Two separate attacks marred the relatively peaceful status of Nigeria’s Niger Delta region this week. Reuters reported that gunmen killed nine people and wounded two before setting fire to a local politician’s house in Rivers state on Friday, while another group of militants from the Urhobo ethnic group blew up a major oil pipeline in Delta state in a separate attack.

“We have now resumed attack on the NPDC [Nigeria Petroleum Development Company] pipeline facilities on a massive scale, which scale of bombings shall be unprecedented,” the group, which calls itself Urhobo Gbagbako, reportedly wrote in an email to some local media outlets. Reuters confirmed with local security forces that the group has taken responsibility.

The two attacks echo a time when the region, which produces the vast reserves of crude oil that has fueled Nigeria’s economic rise, was in a state of perpetual conflict. Experts fear that tensions may increase this year.

“You have a potential crisis here,” Peter Pham, head of the Atlantic Council’s Africa Center, told International Business Times earlier this week.
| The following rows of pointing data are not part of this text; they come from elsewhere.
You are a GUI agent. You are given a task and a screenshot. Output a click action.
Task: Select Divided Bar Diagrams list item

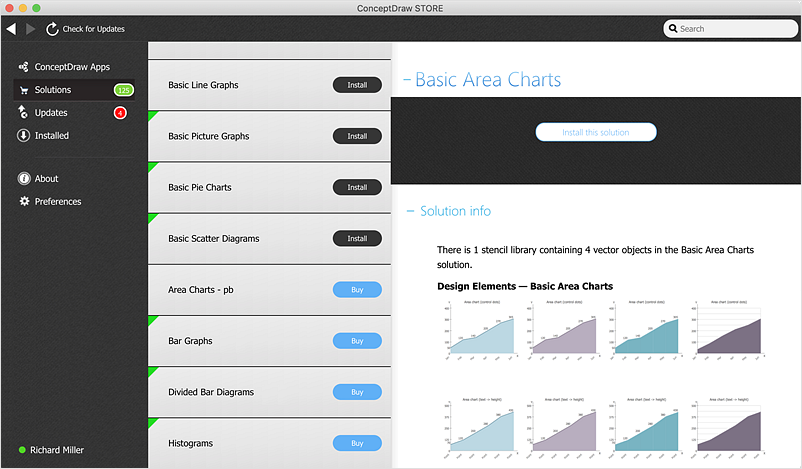point(270,392)
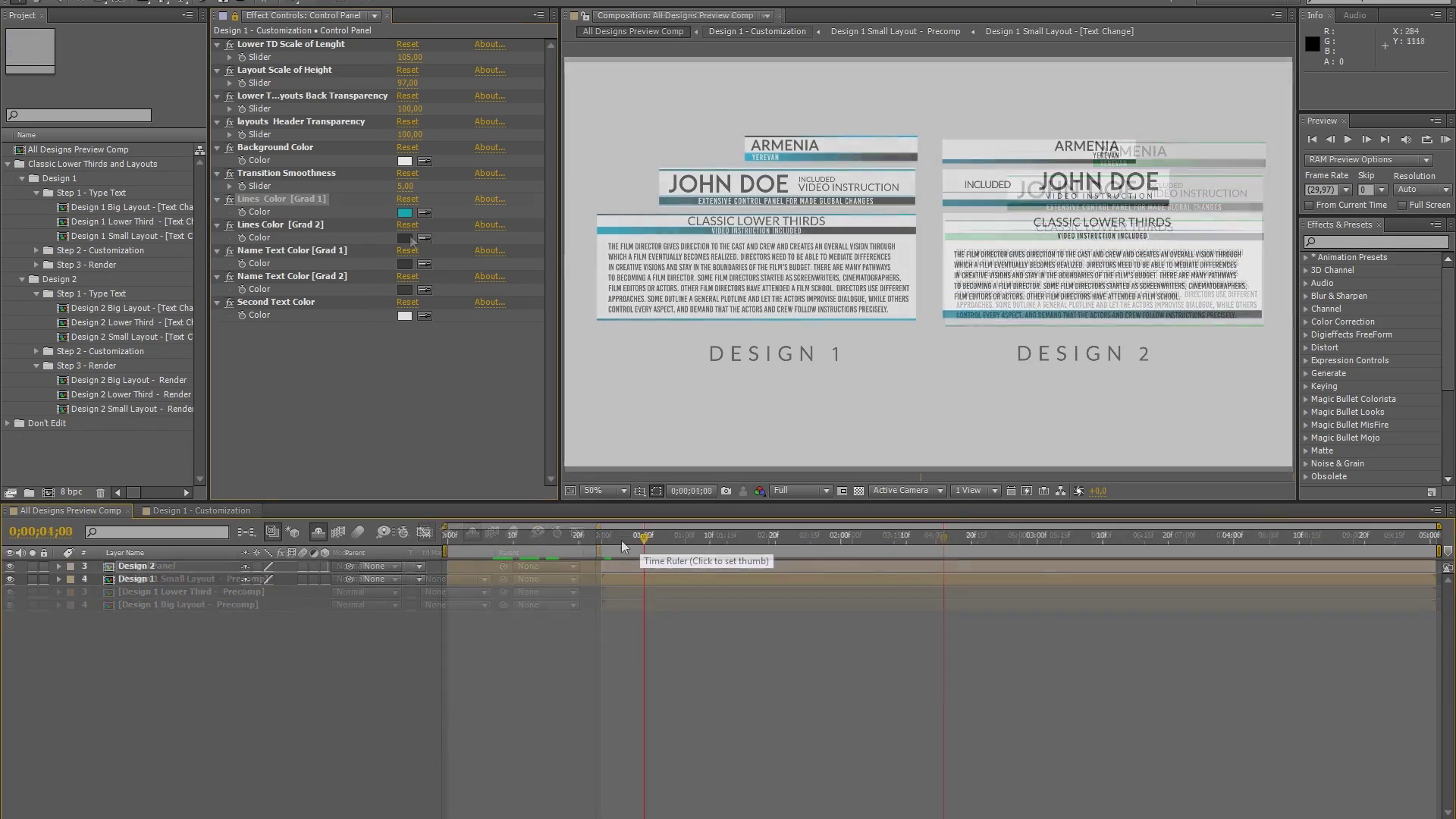This screenshot has height=819, width=1456.
Task: Enable the From Current Time checkbox
Action: [x=1309, y=206]
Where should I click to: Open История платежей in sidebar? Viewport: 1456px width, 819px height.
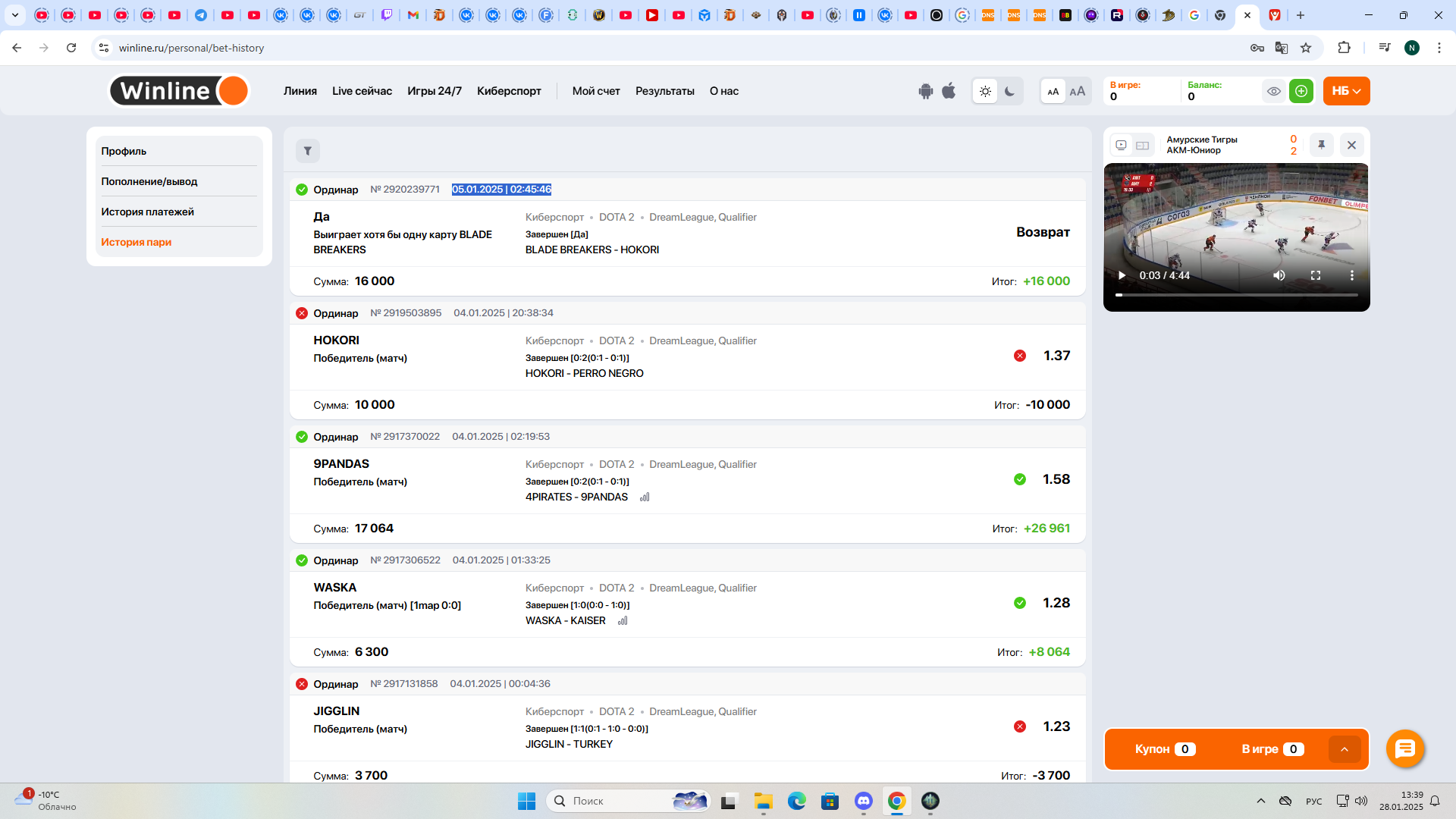[x=148, y=212]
In the early 2000s militants in the area regularly attacked pipelines and kidnapped oil workers. The militants believed they weren’t seeing benefits from the country's massive oil profits, and were watching their homes suffer severe environmental damage. In 2009 President Goodluck Jonathan brokered an amnesty deal. He offered the workers regular payments that have kept former militants, especially the leaders, comfortable since.

“One-time militants got the biggest payout and are now respectable citizens, many with multiple homes,” Pham said. “The program gave them a subsistence wage and something to occupy themselves.” He added that while the leaders are now well-off, and have started businesses for themselves, the average workers received nominal benefits.

Adding to the potentially volatile situation, the agreement that began the payoffs is set to expire this year, and many are unsure what will happen to the deal following Muhammadu Buhari's victory over Jonathan in the country's historic presidential election last week.

Many feared tensions would increase in the run-up to elections this year. But despite large protests, the situation has been relatively quiet in the area until now.

Meanwhile, authorities continue their search for a group of gunmen that killed nine people on a shooting spree in Obrikom and Obor communities, in Rivers state.